The word vague comes to mind more than once when reading this one. The setting isn't as crystal clear. The motivations of the characters are shadowy at times. The Outsider himself (itself?) is truly vague; it can be anyone but what it really is is the physically shifty, changing essence of pure evil. 

What isn't vague is what King is really saying under the surface. It's borderline fable, a scathing commentary on how we immediately view the accused. It laughs in the face of the notion of innocent until proven guilty. It doesn't say "fake news" or name drop Donald Trump. It doesn't have to. You get the picture. The theme of this masterful fable is how easily led we are and how we don't want to believe the truth even when it's screaming in our faces. 

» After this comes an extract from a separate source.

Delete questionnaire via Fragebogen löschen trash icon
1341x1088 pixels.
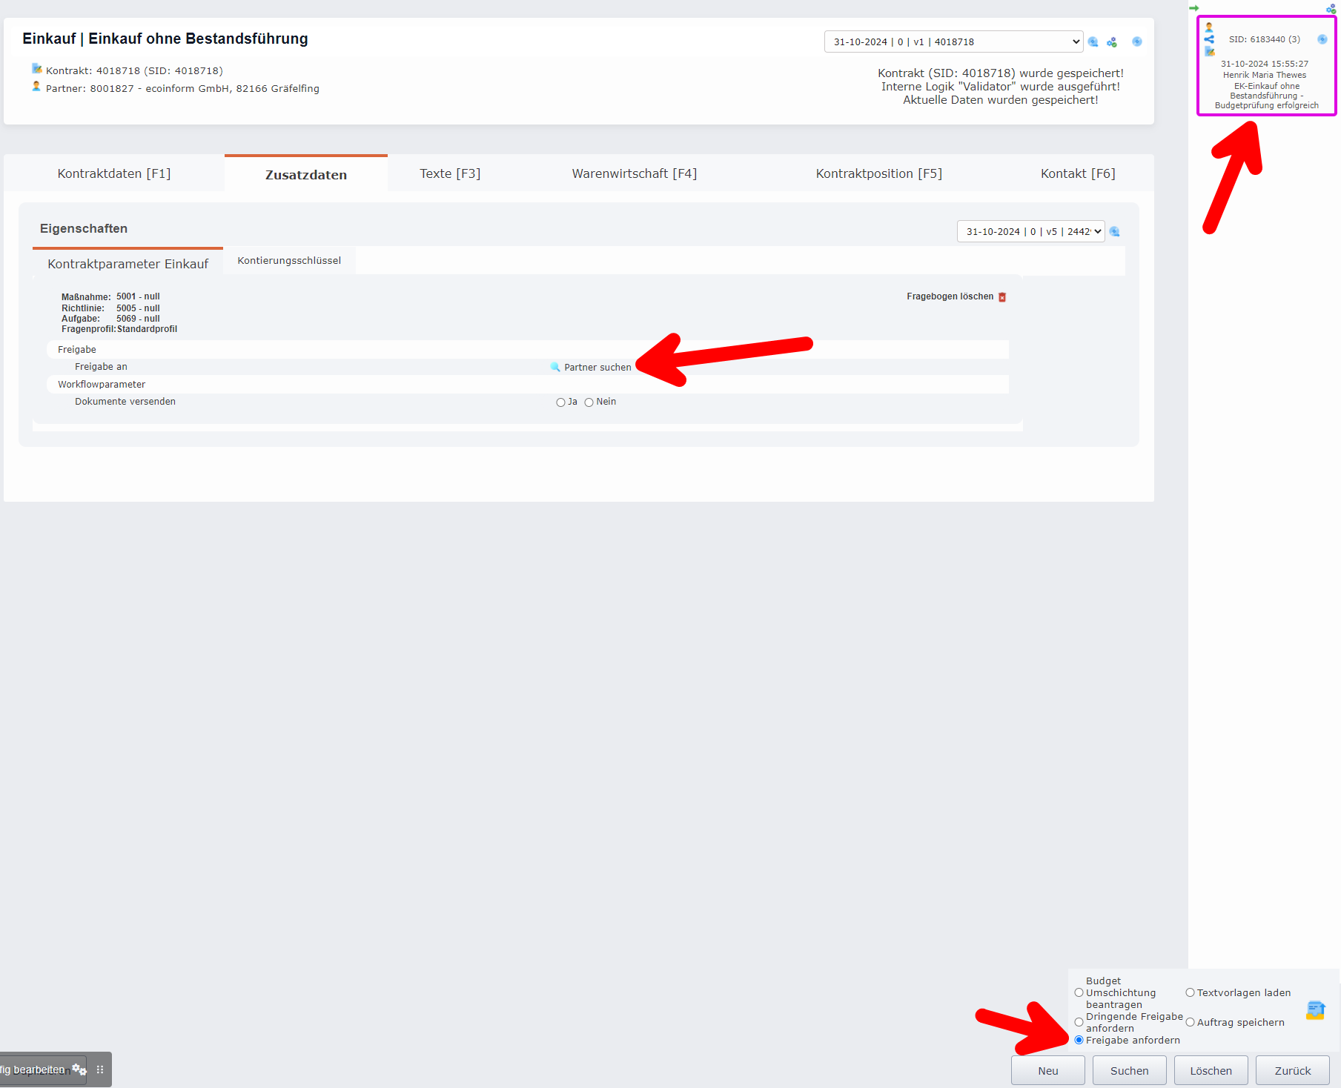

It's a two-part book, as well. The first is pure mystery, and King has gotten really good at the police procedural and gumshoe stuff. When the "Bill Hodges Trilogy" started with "Mr. Mercedes", I was initially disappointed. There were no monsters to creep into your nightmares. It was a legit detective story that rapidly won me over mainly because he's so damn good at telling it. I read the first 300 pages in one sitting. The pages were on fire. 

The second part gets weird, and that was also fantastic (if not slower paced). There's more exposition, and it doesn't burn as bright. The finish is claustrophobic and properly horrifying, though. It's a showdown to remember. 

Finally, I'd simply like to thank Sai King for the character of Holly Gibney (from the Hodges Trilogy) and for making her a big part of this book. She is such a joy to read, multilayered and as complex as a Rubik's cube on an acid trip. For my money, she's one of his ten best characters ever written. She's the bridge between the detective side of the book and the monstrous side. She's seen both and lives fully in both worlds.

There's a moral to the story here that's very simple: open your eyes and ears and listen to your heart, because there really is "no end to the universe".